## start Extracted text

Going Home Again

You can, you know?

Go home again.

I know because today I did.

I went back to the place I loved when I was growing up.  Wesleyan College.  When my Mama was in school there, finishing a degree that I had unintentionally and in utero interrupted, I visited and fell in love with it.  Mama spent two years in classes there to change majors and finish a degree she had only been two quarters shy of twelve years earlier.

She took us to campus when we were out of school and she had classes.  I sat in the solid wood desks in Taylor Hall and wrote stories while she learned Psychology.  I had no clue that six years later I’d be sitting in those same desks, fascinated by the same course of study Mama loved.

She and Daddy took us to plays and concerts and performances by the Naiads (the synchronized swimmers) on a regular basis.

It already felt like home before I set foot on the campus in fall of ’86 as a full-fledged Wesleyanne.

And so it has ever since.

My four years there gave me memories and friends I’ll treasure forever.

I married there twelve years after graduation.  Right there around the same fountain I was thrown in on my birthday every year.  ‘Cause that’s what we do–throw you in the fountain on your birthday and when you get engaged.  It’s called love, people.  And tradition.

And about that.  The tradition continues.  Aub began her Wesleyan journey officially on August 17, 2013.  What an amazing journey hers has been.  Despite a hard semester emotionally, she did well academically. She too has made friends whom she will love forever.  And she made another tradition a huge part of her life.

118 years.....wow.

118 years…..wow.

STUNT.

The Pirate STUNT committee--y'all did a great job!

The Pirate STUNT committee–y’all did a great job!

## end Extracted text

▸ Task directions
Please decide whether each statement agrees with the post about Wesleyan College, answering yes or no and quoting the words that settle it: (a) The writer's mother studied Psychology at Wesleyan. (b) The writer married at Wesleyan soon after graduating. (c) Aub officially began at Wesleyan on August 17, 2013. The entries that come next are separate from the post about Wesleyan College.

## start Items

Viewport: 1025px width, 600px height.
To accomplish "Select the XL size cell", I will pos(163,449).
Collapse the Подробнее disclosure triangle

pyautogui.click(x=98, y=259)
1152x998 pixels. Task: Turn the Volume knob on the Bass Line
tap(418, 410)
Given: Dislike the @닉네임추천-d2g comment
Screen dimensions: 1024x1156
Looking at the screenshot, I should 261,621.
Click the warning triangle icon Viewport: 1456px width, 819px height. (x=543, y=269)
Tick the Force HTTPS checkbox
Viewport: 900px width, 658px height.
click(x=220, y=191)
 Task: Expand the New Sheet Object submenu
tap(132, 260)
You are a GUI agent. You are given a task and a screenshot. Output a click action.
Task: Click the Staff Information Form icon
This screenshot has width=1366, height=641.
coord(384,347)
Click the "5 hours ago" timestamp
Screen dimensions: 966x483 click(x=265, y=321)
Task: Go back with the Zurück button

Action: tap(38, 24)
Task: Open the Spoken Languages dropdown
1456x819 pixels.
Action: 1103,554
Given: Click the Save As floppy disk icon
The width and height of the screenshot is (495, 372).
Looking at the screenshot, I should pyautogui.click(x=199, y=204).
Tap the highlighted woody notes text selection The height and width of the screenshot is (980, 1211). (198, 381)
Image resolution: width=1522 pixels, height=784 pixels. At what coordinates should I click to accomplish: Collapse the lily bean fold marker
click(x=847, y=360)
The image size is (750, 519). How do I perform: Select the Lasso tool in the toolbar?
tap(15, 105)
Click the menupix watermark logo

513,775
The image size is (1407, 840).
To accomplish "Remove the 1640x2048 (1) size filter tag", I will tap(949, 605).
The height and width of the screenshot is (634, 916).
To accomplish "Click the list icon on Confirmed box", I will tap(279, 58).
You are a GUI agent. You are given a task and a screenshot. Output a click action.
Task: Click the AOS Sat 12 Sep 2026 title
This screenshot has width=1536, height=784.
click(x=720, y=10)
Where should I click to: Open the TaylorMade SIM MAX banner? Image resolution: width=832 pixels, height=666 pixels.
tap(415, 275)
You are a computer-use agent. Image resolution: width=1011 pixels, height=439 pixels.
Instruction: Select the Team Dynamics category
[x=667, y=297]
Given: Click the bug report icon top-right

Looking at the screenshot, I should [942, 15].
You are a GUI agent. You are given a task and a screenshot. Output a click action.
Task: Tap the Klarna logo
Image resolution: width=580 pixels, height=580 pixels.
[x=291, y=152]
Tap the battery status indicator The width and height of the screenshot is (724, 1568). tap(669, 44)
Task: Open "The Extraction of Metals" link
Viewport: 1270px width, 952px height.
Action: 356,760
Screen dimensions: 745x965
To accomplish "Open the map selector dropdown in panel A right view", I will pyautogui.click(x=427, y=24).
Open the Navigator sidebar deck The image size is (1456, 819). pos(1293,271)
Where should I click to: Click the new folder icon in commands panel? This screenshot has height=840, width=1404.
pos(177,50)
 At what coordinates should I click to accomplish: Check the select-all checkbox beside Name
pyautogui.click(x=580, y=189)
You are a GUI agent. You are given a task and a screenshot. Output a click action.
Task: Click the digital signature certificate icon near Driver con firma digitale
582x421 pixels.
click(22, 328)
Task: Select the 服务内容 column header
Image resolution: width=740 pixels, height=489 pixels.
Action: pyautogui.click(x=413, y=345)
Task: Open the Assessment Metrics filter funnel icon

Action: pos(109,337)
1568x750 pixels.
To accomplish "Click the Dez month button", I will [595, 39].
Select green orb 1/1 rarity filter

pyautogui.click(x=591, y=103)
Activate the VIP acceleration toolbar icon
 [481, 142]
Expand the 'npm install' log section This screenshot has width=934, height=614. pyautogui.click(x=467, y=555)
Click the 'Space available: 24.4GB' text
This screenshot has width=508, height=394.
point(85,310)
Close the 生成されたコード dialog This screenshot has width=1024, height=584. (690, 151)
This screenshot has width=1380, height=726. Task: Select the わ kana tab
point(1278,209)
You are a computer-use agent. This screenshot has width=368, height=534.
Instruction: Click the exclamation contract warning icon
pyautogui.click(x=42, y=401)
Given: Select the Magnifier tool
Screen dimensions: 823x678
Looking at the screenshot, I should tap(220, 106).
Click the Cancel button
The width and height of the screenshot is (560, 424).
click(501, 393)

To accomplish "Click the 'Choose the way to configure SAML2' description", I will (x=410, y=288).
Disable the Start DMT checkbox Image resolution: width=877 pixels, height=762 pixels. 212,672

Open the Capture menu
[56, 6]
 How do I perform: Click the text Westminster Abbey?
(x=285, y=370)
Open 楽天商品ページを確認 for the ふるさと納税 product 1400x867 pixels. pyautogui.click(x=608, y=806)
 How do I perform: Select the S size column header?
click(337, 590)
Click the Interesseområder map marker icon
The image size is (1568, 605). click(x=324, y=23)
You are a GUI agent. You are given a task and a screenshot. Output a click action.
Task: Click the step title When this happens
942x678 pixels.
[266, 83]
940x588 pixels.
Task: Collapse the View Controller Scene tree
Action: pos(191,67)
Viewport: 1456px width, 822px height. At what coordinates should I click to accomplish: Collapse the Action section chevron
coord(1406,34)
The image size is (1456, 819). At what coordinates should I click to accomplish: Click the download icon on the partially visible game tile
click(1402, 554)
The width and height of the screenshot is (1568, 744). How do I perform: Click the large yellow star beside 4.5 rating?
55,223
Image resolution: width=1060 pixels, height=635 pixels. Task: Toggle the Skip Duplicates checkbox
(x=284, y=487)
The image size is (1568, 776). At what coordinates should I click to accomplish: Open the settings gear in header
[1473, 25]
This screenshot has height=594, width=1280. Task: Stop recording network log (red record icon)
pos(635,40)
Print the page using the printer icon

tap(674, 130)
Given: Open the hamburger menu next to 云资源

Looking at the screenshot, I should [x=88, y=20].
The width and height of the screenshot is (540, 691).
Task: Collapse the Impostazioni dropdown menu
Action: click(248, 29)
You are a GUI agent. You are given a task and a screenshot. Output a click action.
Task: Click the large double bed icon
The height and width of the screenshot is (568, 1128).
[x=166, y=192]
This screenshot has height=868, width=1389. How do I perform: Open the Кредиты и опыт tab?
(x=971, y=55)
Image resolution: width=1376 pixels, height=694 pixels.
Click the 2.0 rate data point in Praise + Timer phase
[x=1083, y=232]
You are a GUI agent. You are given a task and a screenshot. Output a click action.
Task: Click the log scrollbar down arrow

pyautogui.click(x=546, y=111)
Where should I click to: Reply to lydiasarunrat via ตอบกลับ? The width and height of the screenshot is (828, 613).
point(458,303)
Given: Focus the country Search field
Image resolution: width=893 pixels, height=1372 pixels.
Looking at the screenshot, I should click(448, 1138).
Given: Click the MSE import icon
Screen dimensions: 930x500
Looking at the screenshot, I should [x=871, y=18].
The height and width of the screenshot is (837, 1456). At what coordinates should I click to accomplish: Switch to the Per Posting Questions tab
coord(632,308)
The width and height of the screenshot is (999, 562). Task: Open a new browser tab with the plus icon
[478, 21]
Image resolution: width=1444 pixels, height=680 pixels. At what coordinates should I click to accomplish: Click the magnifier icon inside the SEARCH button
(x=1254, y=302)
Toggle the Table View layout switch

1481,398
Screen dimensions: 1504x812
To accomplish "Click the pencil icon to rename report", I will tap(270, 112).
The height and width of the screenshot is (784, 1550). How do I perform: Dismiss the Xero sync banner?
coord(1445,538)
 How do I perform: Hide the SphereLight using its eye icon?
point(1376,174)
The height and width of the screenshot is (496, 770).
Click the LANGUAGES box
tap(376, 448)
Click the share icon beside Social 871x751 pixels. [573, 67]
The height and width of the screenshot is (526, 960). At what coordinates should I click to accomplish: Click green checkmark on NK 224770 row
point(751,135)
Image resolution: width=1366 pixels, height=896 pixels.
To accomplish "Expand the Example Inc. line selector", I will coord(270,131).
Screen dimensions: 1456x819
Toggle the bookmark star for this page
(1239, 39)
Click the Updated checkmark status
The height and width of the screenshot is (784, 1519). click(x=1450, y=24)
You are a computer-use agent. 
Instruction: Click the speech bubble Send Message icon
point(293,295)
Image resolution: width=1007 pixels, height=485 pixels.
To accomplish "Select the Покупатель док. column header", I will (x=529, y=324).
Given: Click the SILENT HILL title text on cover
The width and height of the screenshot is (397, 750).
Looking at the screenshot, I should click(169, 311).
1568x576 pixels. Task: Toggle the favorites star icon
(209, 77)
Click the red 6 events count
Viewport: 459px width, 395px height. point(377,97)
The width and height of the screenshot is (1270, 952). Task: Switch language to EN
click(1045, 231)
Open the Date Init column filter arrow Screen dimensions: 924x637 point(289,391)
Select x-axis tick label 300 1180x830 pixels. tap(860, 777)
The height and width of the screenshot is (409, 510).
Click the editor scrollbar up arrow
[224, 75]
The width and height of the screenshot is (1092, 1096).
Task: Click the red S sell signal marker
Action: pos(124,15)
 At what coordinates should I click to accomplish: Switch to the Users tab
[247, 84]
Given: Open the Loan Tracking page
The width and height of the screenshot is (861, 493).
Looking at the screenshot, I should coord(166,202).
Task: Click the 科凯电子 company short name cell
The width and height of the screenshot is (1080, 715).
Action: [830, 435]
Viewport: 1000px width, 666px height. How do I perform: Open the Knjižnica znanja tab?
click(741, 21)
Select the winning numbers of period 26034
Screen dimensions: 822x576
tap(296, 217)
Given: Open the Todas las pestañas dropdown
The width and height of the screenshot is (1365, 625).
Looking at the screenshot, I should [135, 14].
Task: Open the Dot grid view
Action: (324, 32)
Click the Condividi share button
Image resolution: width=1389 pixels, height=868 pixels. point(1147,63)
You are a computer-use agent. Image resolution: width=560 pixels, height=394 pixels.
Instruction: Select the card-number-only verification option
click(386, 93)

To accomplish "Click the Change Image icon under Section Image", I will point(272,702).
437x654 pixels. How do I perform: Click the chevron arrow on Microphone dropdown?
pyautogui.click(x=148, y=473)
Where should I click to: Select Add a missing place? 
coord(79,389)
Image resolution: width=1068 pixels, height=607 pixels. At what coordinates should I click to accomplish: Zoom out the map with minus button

## end Items

▸ Written solution
(a) Yes: "I sat in the solid wood desks in Taylor Hall and wrote stories while she learned Psychology."
(b) No: "I married there twelve years after graduation."
(c) Yes: "Aub began her Wesleyan journey officially on August 17, 2013."